:: EXERCISE PROMPT ::
Write out the lines from the one containing "Click the mailbox" through the one containing "pos(392,125)", swapping "mailbox" for "envelope" and leaving everything else unchanged.

Collection entries
--------------------------------------------------

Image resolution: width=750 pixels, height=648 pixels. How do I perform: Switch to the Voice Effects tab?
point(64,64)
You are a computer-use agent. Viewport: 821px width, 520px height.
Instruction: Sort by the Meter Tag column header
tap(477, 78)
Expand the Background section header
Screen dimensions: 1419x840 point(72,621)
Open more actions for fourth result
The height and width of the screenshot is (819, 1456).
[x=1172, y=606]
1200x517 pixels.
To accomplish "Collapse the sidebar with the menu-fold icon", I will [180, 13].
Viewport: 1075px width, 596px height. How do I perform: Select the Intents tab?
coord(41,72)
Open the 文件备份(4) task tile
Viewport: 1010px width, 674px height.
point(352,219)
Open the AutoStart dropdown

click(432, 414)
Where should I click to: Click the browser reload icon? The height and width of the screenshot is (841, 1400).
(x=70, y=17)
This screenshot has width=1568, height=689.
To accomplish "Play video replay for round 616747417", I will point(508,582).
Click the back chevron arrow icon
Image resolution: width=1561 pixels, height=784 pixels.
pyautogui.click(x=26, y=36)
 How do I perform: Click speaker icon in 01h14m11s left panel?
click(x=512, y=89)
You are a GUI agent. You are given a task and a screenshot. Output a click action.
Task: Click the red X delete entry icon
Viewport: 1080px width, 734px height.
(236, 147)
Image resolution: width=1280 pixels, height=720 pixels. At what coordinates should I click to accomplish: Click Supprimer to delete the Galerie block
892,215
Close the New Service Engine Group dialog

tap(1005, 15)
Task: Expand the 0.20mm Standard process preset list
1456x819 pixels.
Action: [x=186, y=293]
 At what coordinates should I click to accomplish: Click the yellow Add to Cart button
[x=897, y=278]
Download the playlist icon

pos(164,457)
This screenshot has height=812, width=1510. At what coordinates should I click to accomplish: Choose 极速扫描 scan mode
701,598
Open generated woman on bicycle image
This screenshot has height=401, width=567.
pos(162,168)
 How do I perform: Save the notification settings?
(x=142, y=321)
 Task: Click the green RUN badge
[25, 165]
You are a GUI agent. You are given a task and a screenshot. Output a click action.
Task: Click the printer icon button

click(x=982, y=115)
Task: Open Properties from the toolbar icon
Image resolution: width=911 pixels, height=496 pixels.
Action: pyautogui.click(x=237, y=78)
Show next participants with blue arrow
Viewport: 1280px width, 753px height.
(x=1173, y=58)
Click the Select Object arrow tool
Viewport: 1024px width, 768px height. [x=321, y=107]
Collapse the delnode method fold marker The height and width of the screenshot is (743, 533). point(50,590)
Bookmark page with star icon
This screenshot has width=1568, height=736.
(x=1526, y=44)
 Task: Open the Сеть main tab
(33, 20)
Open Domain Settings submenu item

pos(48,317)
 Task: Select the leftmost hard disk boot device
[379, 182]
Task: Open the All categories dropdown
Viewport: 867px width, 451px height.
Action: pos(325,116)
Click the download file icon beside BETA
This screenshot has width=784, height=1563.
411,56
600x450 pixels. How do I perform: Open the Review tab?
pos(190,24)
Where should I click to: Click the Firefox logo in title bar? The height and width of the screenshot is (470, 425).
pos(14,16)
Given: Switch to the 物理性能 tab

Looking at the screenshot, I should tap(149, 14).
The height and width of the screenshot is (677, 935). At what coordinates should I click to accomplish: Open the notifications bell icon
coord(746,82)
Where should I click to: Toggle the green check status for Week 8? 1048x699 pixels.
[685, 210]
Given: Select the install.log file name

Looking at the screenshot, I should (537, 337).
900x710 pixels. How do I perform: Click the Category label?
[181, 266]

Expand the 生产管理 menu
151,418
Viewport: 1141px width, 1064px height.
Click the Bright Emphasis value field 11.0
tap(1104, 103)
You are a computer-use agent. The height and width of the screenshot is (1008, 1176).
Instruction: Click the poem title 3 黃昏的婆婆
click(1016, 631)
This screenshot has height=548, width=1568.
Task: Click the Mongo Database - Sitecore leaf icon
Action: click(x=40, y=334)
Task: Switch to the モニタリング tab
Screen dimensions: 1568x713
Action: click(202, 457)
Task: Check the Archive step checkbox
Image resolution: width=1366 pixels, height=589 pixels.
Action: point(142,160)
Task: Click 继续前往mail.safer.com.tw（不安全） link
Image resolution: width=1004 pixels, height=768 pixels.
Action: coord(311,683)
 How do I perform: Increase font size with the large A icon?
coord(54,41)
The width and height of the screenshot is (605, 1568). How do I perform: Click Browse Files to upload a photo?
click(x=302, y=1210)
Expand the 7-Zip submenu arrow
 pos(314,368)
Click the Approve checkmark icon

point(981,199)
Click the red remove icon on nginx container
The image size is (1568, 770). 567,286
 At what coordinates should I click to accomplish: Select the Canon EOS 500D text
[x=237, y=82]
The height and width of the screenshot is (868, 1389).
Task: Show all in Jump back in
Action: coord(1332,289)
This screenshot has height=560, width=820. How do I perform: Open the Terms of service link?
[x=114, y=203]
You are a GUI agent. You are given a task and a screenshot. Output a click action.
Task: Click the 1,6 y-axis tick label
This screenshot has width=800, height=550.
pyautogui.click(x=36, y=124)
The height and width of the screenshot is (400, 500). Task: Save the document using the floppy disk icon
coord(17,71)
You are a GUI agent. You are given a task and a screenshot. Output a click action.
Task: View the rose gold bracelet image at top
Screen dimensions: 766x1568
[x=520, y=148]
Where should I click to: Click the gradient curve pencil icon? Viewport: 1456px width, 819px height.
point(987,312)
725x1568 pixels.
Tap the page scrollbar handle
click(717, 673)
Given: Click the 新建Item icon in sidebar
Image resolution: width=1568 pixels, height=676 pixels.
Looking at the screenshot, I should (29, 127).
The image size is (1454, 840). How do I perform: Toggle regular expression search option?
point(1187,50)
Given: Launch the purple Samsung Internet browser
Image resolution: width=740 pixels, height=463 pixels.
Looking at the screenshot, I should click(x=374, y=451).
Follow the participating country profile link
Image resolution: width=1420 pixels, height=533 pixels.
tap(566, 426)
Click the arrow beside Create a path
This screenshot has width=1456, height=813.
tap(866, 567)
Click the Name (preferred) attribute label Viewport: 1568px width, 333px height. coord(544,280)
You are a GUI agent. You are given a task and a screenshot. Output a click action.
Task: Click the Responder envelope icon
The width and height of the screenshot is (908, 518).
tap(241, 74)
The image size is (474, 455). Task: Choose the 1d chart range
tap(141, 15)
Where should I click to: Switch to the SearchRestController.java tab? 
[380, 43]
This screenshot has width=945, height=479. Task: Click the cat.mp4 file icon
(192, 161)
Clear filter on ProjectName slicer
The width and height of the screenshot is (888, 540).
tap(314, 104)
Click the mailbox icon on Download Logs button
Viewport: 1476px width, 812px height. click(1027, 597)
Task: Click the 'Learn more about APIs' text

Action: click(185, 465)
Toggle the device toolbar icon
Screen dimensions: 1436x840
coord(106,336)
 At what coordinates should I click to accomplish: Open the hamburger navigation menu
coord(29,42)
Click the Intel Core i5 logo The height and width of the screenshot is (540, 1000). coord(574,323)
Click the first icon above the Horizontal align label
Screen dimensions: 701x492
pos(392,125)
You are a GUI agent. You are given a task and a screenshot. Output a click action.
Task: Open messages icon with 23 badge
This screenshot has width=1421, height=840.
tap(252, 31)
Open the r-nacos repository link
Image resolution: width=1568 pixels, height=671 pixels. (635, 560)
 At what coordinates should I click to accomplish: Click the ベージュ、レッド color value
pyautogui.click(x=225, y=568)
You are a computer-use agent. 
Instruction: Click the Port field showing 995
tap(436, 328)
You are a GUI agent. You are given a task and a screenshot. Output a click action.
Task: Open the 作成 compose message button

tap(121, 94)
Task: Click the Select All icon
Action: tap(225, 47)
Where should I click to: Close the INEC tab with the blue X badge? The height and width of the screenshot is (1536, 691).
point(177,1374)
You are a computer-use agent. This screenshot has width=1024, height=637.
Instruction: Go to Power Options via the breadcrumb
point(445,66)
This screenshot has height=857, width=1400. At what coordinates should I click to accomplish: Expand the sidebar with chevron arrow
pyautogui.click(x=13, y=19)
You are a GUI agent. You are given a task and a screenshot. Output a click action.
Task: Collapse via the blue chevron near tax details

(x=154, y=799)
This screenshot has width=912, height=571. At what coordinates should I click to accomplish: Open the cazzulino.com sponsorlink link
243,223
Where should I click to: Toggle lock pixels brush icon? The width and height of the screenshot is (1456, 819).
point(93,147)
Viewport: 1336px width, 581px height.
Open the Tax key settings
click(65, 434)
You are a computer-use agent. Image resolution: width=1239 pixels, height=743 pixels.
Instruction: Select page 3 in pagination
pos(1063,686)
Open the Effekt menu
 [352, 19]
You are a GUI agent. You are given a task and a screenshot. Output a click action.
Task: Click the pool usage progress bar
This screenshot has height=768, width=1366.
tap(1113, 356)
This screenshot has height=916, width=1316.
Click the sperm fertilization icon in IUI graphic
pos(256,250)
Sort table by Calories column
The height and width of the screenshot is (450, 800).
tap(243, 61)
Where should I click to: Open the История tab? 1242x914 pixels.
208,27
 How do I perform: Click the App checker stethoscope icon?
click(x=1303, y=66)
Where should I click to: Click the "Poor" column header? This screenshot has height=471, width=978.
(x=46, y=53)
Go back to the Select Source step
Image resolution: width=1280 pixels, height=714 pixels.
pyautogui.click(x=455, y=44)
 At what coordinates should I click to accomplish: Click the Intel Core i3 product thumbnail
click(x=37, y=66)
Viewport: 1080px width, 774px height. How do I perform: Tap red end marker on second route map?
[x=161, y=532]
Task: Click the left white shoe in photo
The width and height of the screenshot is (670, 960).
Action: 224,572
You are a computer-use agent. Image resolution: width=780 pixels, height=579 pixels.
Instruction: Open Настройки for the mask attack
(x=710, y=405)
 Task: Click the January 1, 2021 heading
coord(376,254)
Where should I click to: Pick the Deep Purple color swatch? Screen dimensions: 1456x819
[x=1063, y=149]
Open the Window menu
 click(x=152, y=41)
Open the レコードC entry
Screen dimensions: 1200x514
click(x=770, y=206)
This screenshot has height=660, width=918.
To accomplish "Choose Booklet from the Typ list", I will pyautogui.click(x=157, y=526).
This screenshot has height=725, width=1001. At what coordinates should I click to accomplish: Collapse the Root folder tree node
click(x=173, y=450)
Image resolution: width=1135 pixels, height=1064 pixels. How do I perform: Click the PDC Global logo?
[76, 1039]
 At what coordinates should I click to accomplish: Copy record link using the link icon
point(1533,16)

--------------------------------------------------

:: COMPLETED EXERCISE ::
Click the envelope icon on Download Logs button
Viewport: 1476px width, 812px height. click(1027, 597)
Task: Click the 'Learn more about APIs' text

Action: click(185, 465)
Toggle the device toolbar icon
Screen dimensions: 1436x840
coord(106,336)
 At what coordinates should I click to accomplish: Open the hamburger navigation menu
coord(29,42)
Click the Intel Core i5 logo The height and width of the screenshot is (540, 1000). coord(574,323)
Click the first icon above the Horizontal align label
Screen dimensions: 701x492
pos(392,125)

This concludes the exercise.